Claude Opus 4.7 Review: The AI That Finally Does the Hard Stuff
📑 Table of Contents
🎯 Quick Verdict
Claude Opus 4.7 is Anthropic’s sharpest model yet — a direct, no-regression upgrade over Opus 4.6 that’s rewriting expectations for what AI can handle autonomously. Longer tasks, harder bugs, better vision, and a model that actually pushes back when you’re wrong. This is the one developers and enterprise teams have been waiting for.
Anthropic just dropped Claude Opus 4.7 — and the AI world is paying attention. Released on April 16, 2026, Opus 4.7 isn’t a flashy rebrand. It’s a precision upgrade: more rigorous, more autonomous, and significantly smarter on the kinds of problems that used to require you to hold its hand the whole way through.
The headline? Teams are handing off their hardest coding tasks — the ones that previously needed constant supervision — and walking away confident. Cursor’s internal benchmark shows Opus 4.7 clearing 70% of tasks versus 58% for Opus 4.6. Rakuten saw it resolve 3× more production tasks. CodeRabbit’s bug recall jumped over 10%. These aren’t marginal wins. These are the numbers that make engineering leads rewrite their stack decisions on a Tuesday afternoon.
⚡ Opus 4.7 vs Opus 4.6 — Performance Gains by Domain
The AI That Stops Stopping Halfway
Every AI model has an Achilles heel. For previous Claude generations, it was the long-haul grind. Complex multi-step tasks, async pipelines, tool-heavy workflows — the model would often stall, loop, or give up on hard problems before the finish line. Opus 4.7 is designed, from the ground up, to fix that.
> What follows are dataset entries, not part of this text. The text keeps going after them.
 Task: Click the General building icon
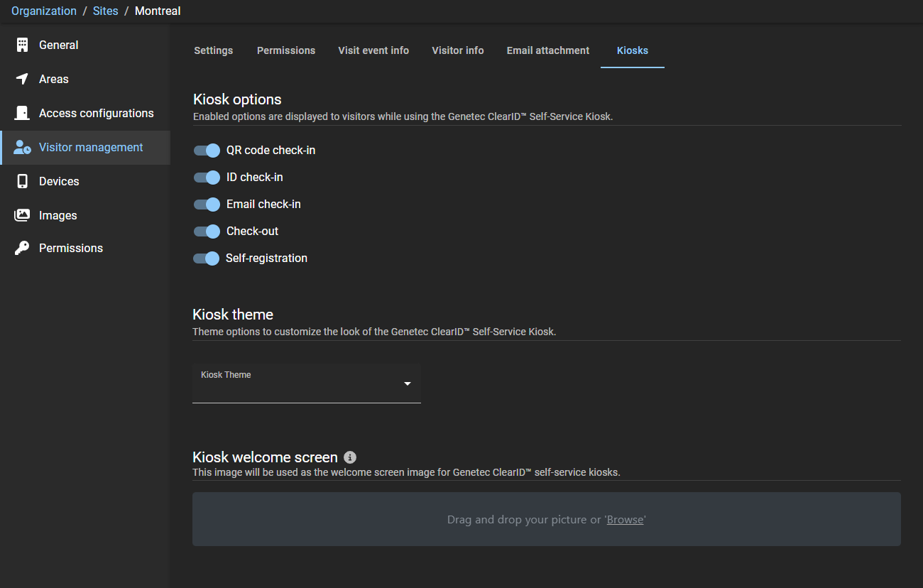click(x=22, y=45)
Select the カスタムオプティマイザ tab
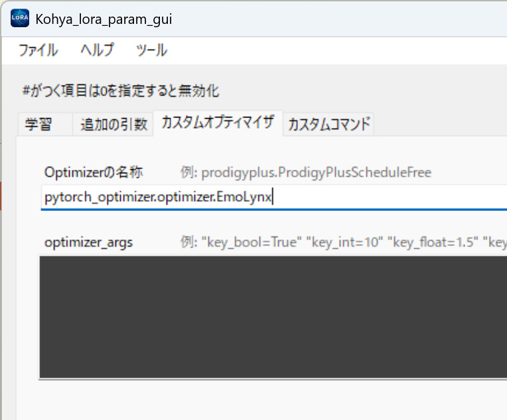This screenshot has width=507, height=420. coord(218,123)
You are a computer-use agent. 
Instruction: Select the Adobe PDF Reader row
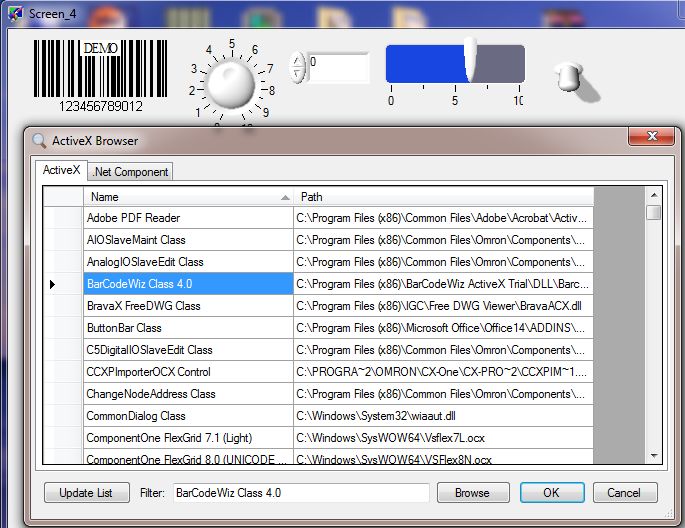(x=188, y=218)
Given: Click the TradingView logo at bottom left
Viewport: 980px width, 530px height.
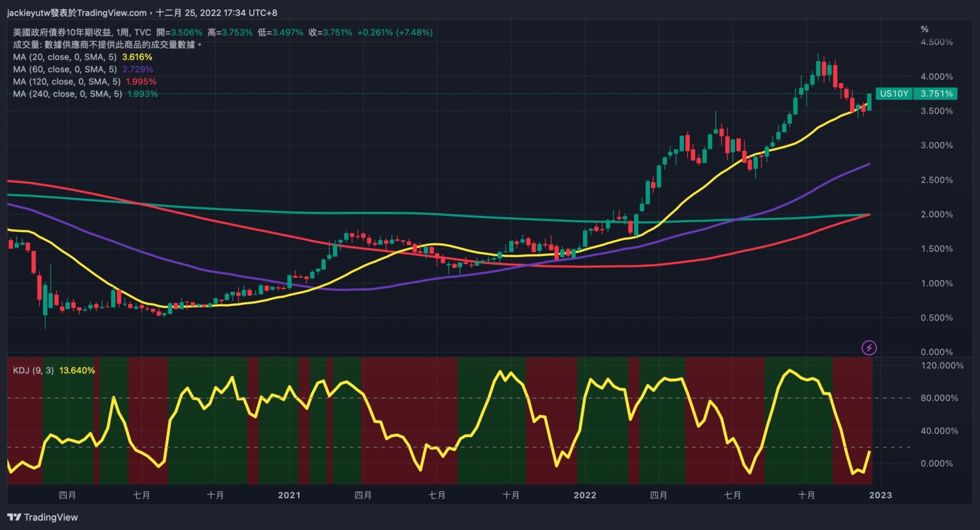Looking at the screenshot, I should tap(43, 517).
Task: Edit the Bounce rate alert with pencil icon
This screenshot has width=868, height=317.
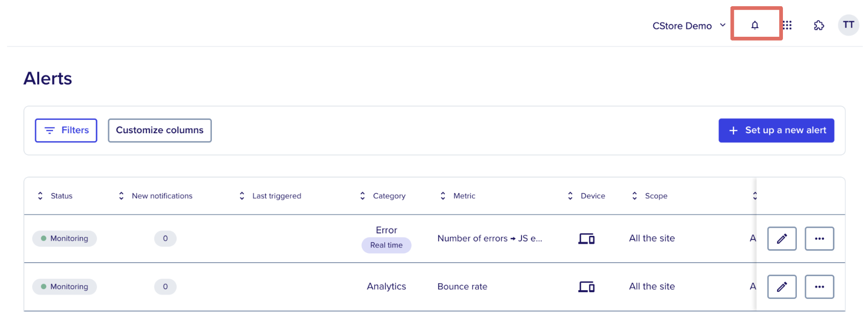Action: click(x=782, y=287)
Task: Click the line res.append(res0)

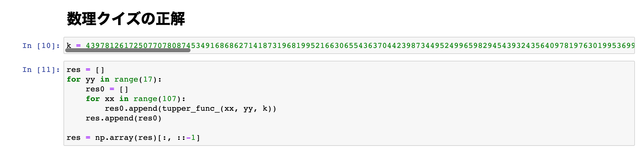Action: (124, 118)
Anthropic describes it as a model that “handles complex, long-running tasks with rigor and consistency, pays precise attention to instructions, and devises ways to verify its own outputs before reporting back.” That last part is new — and it matters enormously. Opus 4.7 doesn’t just execute; it checks its own work. Vercel’s engineering team noted it now runs proofs on systems code before starting — behavior nobody had seen from prior Claude models.
It’s also worth noting what Opus 4.7 is not: it’s explicitly less broadly capable than Anthropic’s top-of-the-line Claude Mythos Preview. But for the 99% of real-world developer and enterprise workflows? It’s the most capable model available today via the standard API — and it’s priced identically to Opus 4.6.
What’s Actually New in Claude Opus 4.7
Opus 4.7 isn’t a kitchen-sink release. Every major improvement is targeted at making AI more useful in production environments, not just on benchmarks. Here’s what changed — and why it matters.
Instruction Following That Actually Means It
This is the single biggest behavioral shift. Previous Claude models had a frustrating tendency to interpret instructions loosely, skip steps, or add unwanted padding. Opus 4.7 is literal. If you say “return only JSON,” it returns only JSON. If you say “do not add commentary,” there is no commentary. This sounds trivial until you’ve wasted three hours debugging a pipeline because your previous model kept helpfully adding context you didn’t ask for.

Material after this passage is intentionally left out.